Although we often associate ethnicity with an exotic otherness or with a sense of authenticity perhaps attributed to a minority culture or an alien religion, contemporary Arab American women writers in this book emphasize hybridity and diaspora, rather than roots, as a primary means of resisting essentialized identity politics. Their works shift away from narrow identity politics determined by static notions of race and gender toward a rearticulated politics of difference.
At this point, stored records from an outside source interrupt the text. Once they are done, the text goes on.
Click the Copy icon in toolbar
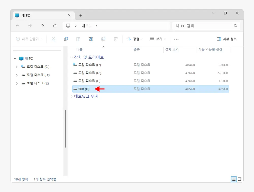This screenshot has width=254, height=192. (x=66, y=39)
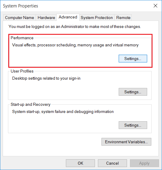The image size is (162, 170).
Task: Click the Cancel button
Action: (112, 163)
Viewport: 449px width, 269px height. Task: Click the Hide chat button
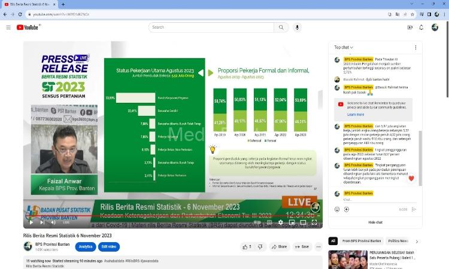click(x=375, y=222)
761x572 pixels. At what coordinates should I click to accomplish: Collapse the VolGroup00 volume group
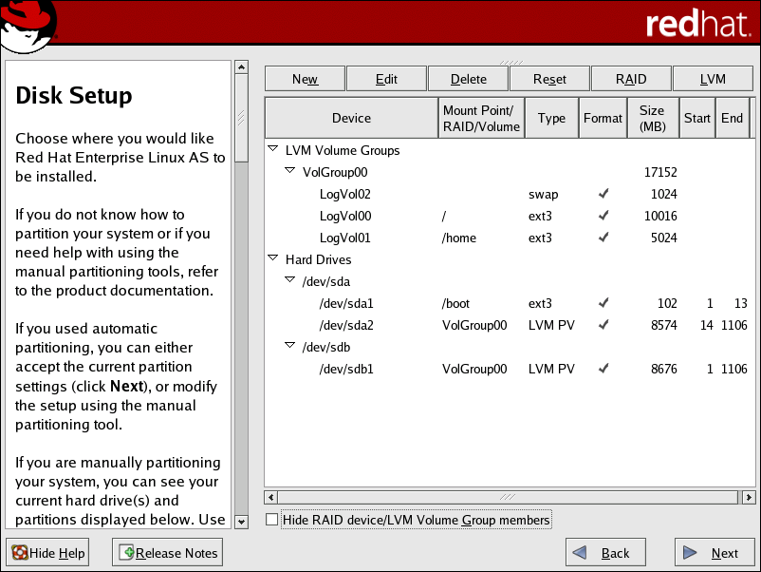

Arab American writers seek to challenge the dualism or opposition between self and other by questioning stereotypes that constitute Arab women as different from Americans. These writers promote a dynamic identity of negotiation and resistance, celebrating rather than denying difference, a kind of difference not determined by a dominant culture but one that breaks down the dichotomy between self and other—for in every self resides an other and in every other resides a self. Indeed, living in a world of global communications, trade, and migrations of people, one cannot believe in a culturally closed identity or authentic self as opposed to fluid and changing identities that mix and mingle and have become historically mobile. More constructively, one can break, without doing away with, the classic dichotomy of self/other or us/them and consider I and other or us and them as mutually overlapping despite the fact that differences exist that we must still affirm. Difference, however, should not be seen as mere division.

Gayatri Spivak’s and Trinh Minha’s theories of difference and identity highly inform this discussion of difference by their emphasis on the existence of differences between us and them or self and other, while at the same time breaking down the dichotomy between these different entities (self/other or us/them).